In 1991, where live music was dead outside of jazz, and R&B was looking a lot more like pap music, the leading man was as rare a find as two-parent households in a post-Reaganomic Black America. Alexander O’Neal, with only Luther to consistently help him out, was one of the only big brown men on radio or video who wasn’t rapping. Alex’s rich tenor, commanding 6’2″ presence, and the street cred of being too black and too hard for Prince, gave him his own “thing.” While Billy Ocean, Jeffrey Osborne, and Lionel Richie were also anti-Prince/DeBarge/Michael Jackson saviors of black masculinity, but “Get Outta My Dreams, Get Into My Car,” “She’s on the Left,” and “Dancing on the Ceiling” might have been a tad over the top, if not unforgivable sins. He was one of the first singers of my generation I wanted to sound like when I was a grown man.
Following up the immensely popular Hearsay was the grown answer to Ralph Tresvant‘s “Sensitivity,” “All True Man,” ironically composed and produced by the same duo, Jimmy Jam & Terry Lewis. As if to say Tresvant’s smash was for the younger audience (or battered women), O’Neal’s third album of the same name was very much needed and well received in an age where the strong black males on display were either fighting the power or the police.
R&B’s overly programmed and processed fad as of ’91 impales the first six tracks (or side A) of the album. Sometimes trying too hard to fit in my dorm room shuffle with BBD, most of the tunes hit a temporary mark, but the songs don’t stick for long. Save for Alex’s confessional, “The Yoke” and “Every Time I Get Up,” there’s nothing remotely close to “Fake” and we’re mostly looking forward to the ballads. An attempt to recreate “Criticize” from Hearsay wraps the way too busy beats and that’s where the album becomes something else. The title cut begins a succession of the magic that is Jam, Lewis, and O’Neal. “Sentimental” is an emotional and sincere hearkening to family values, blessed by a lush arrangement and Karyn White. “What is This thing Called Love” is a dance jam that conveys what the first side was missing.

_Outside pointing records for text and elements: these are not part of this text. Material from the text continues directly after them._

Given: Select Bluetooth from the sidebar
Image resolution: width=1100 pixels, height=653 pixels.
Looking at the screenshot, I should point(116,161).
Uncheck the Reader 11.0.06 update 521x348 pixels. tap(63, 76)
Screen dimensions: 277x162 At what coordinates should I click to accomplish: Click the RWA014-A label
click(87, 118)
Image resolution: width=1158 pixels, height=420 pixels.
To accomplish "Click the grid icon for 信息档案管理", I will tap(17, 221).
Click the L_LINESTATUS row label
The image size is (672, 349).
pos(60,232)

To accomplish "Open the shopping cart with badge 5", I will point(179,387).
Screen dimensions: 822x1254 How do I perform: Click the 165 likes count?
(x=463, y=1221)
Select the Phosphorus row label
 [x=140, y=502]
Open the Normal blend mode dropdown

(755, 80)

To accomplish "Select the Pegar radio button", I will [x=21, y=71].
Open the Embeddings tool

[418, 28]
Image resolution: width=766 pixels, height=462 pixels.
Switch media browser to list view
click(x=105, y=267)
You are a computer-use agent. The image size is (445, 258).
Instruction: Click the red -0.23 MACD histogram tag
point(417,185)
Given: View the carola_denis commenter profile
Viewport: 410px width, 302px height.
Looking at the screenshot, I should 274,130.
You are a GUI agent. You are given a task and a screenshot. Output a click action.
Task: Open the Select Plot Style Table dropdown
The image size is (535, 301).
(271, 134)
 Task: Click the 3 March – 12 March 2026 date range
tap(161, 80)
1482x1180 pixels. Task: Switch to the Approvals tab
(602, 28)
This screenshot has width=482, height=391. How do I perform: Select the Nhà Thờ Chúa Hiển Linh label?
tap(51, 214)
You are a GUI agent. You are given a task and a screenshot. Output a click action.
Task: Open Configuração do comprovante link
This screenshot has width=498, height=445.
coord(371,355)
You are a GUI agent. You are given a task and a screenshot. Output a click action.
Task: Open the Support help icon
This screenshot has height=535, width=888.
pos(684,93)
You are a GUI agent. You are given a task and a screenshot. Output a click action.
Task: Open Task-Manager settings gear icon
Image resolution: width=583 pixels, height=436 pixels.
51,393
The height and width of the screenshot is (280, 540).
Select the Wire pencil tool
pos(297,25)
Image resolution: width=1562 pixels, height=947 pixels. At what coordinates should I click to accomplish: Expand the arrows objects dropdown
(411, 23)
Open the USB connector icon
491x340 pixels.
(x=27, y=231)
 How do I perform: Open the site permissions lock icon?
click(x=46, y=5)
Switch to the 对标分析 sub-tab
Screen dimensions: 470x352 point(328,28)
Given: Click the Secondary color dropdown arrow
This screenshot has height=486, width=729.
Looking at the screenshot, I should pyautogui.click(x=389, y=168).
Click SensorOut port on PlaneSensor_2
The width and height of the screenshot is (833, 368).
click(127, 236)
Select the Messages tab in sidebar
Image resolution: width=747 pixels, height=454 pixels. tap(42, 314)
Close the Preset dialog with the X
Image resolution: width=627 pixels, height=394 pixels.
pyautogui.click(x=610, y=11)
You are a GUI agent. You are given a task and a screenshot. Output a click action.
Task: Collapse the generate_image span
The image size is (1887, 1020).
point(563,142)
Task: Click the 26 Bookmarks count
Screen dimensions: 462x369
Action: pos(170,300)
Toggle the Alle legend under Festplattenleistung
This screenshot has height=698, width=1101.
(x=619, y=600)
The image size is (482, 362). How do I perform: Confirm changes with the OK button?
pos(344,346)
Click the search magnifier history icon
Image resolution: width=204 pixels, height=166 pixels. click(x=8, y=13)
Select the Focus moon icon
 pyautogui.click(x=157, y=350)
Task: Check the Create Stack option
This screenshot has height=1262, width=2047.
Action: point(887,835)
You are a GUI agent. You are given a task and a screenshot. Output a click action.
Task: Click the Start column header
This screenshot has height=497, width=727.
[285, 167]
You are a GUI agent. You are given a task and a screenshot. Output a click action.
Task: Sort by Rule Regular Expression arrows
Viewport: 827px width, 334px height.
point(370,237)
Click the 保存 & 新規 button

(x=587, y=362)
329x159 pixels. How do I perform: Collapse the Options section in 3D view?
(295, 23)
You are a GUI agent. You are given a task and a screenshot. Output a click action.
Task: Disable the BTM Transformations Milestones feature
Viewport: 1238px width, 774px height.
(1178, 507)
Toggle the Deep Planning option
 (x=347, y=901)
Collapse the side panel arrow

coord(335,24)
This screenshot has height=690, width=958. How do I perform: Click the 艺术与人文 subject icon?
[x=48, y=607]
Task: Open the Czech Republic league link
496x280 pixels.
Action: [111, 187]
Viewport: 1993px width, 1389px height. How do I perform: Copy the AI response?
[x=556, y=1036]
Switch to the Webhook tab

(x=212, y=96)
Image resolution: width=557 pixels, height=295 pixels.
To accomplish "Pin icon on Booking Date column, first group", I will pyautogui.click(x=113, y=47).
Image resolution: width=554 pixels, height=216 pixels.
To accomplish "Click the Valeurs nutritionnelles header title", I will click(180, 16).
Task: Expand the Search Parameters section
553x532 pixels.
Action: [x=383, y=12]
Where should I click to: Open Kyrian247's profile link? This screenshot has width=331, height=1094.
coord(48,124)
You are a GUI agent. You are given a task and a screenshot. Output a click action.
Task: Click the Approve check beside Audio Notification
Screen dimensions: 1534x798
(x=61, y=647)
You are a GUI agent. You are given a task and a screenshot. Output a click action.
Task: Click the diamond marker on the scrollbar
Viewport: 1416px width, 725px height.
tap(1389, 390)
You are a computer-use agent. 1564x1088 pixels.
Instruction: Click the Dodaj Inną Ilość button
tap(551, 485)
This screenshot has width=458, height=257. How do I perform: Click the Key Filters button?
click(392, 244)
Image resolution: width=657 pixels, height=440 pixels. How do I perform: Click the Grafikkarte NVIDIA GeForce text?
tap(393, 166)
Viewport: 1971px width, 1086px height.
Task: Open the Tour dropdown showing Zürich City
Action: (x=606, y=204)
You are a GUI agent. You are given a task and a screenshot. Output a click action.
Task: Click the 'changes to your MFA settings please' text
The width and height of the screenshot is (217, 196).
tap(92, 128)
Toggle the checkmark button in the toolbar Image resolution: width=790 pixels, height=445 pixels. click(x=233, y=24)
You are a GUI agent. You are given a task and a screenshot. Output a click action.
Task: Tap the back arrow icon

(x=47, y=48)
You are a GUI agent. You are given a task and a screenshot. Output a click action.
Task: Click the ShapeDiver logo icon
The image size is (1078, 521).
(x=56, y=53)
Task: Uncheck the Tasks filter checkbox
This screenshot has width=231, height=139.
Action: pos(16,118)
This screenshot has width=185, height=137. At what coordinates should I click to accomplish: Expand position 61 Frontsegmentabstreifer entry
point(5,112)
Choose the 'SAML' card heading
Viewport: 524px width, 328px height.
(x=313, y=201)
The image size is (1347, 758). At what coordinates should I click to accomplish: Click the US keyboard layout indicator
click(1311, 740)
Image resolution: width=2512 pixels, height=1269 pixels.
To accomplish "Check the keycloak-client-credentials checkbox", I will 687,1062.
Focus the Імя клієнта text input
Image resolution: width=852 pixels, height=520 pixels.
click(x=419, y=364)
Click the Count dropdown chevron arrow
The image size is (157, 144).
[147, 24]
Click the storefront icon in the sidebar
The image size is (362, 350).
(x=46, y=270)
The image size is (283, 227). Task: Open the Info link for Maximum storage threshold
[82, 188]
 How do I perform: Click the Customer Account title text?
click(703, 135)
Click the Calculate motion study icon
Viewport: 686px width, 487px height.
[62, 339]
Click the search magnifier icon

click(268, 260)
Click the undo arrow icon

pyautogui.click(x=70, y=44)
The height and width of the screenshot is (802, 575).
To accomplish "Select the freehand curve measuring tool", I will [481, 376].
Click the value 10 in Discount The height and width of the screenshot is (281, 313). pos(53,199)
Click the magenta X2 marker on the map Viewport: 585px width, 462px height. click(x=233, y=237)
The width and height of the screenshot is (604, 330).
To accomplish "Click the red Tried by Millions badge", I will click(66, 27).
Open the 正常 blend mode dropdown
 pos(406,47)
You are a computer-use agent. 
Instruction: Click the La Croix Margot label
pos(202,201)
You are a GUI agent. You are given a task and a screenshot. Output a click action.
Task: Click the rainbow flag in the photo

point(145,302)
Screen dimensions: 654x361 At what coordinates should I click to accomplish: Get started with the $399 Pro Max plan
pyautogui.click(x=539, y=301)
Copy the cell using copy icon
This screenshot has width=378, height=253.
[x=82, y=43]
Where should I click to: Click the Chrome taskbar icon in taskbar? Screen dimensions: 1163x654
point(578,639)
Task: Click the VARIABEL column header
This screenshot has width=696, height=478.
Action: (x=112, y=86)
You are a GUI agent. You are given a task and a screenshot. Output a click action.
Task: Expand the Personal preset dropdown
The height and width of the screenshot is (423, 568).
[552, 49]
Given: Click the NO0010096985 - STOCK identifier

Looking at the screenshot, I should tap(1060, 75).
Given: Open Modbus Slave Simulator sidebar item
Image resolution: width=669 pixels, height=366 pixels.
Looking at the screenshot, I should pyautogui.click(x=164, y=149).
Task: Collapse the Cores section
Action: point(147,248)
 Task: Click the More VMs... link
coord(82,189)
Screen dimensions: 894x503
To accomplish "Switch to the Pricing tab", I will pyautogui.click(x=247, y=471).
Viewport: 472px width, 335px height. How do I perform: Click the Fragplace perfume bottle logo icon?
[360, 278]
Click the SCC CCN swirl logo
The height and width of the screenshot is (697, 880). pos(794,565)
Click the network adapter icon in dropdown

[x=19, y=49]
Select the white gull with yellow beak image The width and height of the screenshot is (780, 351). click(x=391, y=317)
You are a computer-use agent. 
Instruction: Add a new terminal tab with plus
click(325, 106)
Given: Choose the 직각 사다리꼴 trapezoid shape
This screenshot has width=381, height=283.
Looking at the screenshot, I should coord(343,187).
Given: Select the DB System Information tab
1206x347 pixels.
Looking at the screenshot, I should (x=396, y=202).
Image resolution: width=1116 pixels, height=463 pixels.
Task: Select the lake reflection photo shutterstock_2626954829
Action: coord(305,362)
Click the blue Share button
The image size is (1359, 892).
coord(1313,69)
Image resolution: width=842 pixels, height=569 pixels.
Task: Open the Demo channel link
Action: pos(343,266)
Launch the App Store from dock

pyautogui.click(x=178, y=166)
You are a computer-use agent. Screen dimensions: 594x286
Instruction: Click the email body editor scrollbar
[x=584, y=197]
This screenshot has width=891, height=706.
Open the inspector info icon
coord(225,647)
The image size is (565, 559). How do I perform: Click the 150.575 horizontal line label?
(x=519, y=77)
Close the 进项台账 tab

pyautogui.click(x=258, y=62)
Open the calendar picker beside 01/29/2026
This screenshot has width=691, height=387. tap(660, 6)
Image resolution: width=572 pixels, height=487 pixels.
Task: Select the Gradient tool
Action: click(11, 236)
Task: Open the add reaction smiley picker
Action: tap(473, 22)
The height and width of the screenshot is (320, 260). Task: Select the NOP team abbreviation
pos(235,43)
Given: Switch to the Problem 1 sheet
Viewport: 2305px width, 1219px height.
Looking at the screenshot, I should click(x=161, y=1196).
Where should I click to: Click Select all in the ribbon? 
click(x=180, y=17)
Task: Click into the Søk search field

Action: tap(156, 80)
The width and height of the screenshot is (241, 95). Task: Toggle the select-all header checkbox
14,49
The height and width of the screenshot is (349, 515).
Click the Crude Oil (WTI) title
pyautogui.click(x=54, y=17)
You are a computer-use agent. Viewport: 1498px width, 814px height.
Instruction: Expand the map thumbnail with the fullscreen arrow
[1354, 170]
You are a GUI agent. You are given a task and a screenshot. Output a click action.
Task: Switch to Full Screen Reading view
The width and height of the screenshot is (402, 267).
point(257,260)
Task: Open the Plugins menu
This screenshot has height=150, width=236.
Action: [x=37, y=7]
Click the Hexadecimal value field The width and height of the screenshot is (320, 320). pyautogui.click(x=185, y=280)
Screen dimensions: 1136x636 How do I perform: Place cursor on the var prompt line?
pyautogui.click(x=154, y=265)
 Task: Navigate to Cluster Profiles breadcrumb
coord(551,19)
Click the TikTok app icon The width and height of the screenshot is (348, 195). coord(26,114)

The ending’s string section hints at what affluence Jam & Lewis’ success have now afforded, whereas the previous album could only deliver in keyboards. “The Morning After,” follows in Hearsay fashion and kept Alex alive on Quiet Storm formats. “Hang On” is the most stellar of the ballads, produced by Lance Alexander and Tony Tolbert, soon to be known as the sole architects and members of Lo-Key?, the sentiment, arrangement, and instrumentation (featuring The Time member, Jesse Johnson) are the polish of Hearsay, but a contemporary-appropriate sound that rounds out this new decade version of Alex. With this album being Jam & Lewis’ last production of their former band mate, “Hang On” would be the validation of why Alexander and Tolbert should be the lead producers on O’Neal’s next album. That decision was also made based on Jam & Lewis newly acquiring their own label and being too busy to deal with anything “extra,” which often came with recording O’Neal. This “extra-ness” (see TV One’s Unsung) and slower sales on his following album ultimately retired the man once big enough in the UK to sell out Wembley, to rare small-room venues over time.
All True Man wasn’t the perfect album package of Alex’s previous work, but it was just as, if not more important in black male artist contributions to music in a time when brothers were really searching for who to emulate.